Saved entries
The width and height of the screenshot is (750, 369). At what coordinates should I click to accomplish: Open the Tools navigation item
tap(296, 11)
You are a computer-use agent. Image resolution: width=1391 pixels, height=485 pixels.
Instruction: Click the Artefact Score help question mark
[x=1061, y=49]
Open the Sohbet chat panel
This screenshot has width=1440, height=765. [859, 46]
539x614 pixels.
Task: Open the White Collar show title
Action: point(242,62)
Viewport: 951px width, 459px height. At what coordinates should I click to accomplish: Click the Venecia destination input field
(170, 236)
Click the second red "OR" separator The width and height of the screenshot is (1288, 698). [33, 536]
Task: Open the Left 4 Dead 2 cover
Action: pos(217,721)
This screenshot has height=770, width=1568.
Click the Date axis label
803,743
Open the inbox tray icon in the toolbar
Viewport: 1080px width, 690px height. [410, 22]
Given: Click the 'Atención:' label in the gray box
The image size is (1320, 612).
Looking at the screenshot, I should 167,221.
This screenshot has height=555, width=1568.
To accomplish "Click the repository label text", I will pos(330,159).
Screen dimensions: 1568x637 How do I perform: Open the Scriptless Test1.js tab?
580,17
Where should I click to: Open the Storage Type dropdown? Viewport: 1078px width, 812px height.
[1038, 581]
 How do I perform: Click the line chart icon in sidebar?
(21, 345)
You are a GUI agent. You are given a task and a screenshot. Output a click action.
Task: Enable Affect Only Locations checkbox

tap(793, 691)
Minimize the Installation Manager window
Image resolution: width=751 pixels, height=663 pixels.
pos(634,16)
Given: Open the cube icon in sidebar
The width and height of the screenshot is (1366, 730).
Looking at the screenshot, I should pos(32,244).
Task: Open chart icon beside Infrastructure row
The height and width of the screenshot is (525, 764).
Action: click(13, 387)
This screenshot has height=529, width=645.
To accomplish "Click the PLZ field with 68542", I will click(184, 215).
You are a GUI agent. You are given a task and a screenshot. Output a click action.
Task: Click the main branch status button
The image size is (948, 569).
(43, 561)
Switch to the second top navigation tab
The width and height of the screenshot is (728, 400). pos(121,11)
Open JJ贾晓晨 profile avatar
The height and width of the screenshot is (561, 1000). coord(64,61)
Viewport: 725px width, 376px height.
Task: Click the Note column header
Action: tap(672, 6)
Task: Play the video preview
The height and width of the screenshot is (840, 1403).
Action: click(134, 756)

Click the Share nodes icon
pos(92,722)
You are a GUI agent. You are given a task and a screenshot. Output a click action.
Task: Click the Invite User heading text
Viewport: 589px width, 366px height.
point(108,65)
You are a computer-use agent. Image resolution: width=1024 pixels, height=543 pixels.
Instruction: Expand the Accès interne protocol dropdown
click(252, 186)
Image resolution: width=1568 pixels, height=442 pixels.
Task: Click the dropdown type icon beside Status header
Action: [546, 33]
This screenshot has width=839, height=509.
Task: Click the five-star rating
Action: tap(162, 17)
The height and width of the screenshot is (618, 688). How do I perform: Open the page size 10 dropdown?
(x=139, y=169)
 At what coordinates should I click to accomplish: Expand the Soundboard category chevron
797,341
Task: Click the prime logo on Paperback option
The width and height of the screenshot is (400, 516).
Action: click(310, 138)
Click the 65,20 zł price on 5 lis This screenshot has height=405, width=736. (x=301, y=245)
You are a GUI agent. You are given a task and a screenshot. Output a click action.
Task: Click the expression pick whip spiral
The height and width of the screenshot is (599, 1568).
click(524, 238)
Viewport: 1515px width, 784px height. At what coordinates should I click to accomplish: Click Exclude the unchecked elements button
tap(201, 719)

What the task asks: Word for word, restate each of the records above.

Answer for this exercise:
The width and height of the screenshot is (750, 369). At what coordinates should I click to accomplish: Open the Tools navigation item
tap(296, 11)
You are a computer-use agent. Image resolution: width=1391 pixels, height=485 pixels.
Instruction: Click the Artefact Score help question mark
[x=1061, y=49]
Open the Sohbet chat panel
This screenshot has width=1440, height=765. [859, 46]
539x614 pixels.
Task: Open the White Collar show title
Action: point(242,62)
Viewport: 951px width, 459px height. At what coordinates should I click to accomplish: Click the Venecia destination input field
(170, 236)
Click the second red "OR" separator The width and height of the screenshot is (1288, 698). [33, 536]
Task: Open the Left 4 Dead 2 cover
Action: pos(217,721)
This screenshot has height=770, width=1568.
Click the Date axis label
803,743
Open the inbox tray icon in the toolbar
Viewport: 1080px width, 690px height. [410, 22]
Given: Click the 'Atención:' label in the gray box
The image size is (1320, 612).
Looking at the screenshot, I should 167,221.
This screenshot has height=555, width=1568.
To accomplish "Click the repository label text", I will pos(330,159).
Screen dimensions: 1568x637 How do I perform: Open the Scriptless Test1.js tab?
580,17
Where should I click to: Open the Storage Type dropdown? Viewport: 1078px width, 812px height.
[1038, 581]
 How do I perform: Click the line chart icon in sidebar?
(21, 345)
You are a GUI agent. You are given a task and a screenshot. Output a click action.
Task: Enable Affect Only Locations checkbox

tap(793, 691)
Minimize the Installation Manager window
Image resolution: width=751 pixels, height=663 pixels.
pos(634,16)
Given: Open the cube icon in sidebar
The width and height of the screenshot is (1366, 730).
Looking at the screenshot, I should pos(32,244).
Task: Open chart icon beside Infrastructure row
The height and width of the screenshot is (525, 764).
Action: click(13, 387)
This screenshot has height=529, width=645.
To accomplish "Click the PLZ field with 68542", I will click(184, 215).
You are a GUI agent. You are given a task and a screenshot. Output a click action.
Task: Click the main branch status button
The image size is (948, 569).
(43, 561)
Switch to the second top navigation tab
The width and height of the screenshot is (728, 400). pos(121,11)
Open JJ贾晓晨 profile avatar
The height and width of the screenshot is (561, 1000). coord(64,61)
Viewport: 725px width, 376px height.
Task: Click the Note column header
Action: tap(672, 6)
Task: Play the video preview
The height and width of the screenshot is (840, 1403).
Action: click(134, 756)

Click the Share nodes icon
pos(92,722)
You are a GUI agent. You are given a task and a screenshot. Output a click action.
Task: Click the Invite User heading text
Viewport: 589px width, 366px height.
point(108,65)
You are a computer-use agent. Image resolution: width=1024 pixels, height=543 pixels.
Instruction: Expand the Accès interne protocol dropdown
click(252, 186)
Image resolution: width=1568 pixels, height=442 pixels.
Task: Click the dropdown type icon beside Status header
Action: [546, 33]
This screenshot has width=839, height=509.
Task: Click the five-star rating
Action: tap(162, 17)
The height and width of the screenshot is (618, 688). How do I perform: Open the page size 10 dropdown?
(x=139, y=169)
 At what coordinates should I click to accomplish: Expand the Soundboard category chevron
797,341
Task: Click the prime logo on Paperback option
The width and height of the screenshot is (400, 516).
Action: click(310, 138)
Click the 65,20 zł price on 5 lis This screenshot has height=405, width=736. (x=301, y=245)
You are a GUI agent. You are given a task and a screenshot. Output a click action.
Task: Click the expression pick whip spiral
The height and width of the screenshot is (599, 1568).
click(524, 238)
Viewport: 1515px width, 784px height. At what coordinates should I click to accomplish: Click Exclude the unchecked elements button
tap(201, 719)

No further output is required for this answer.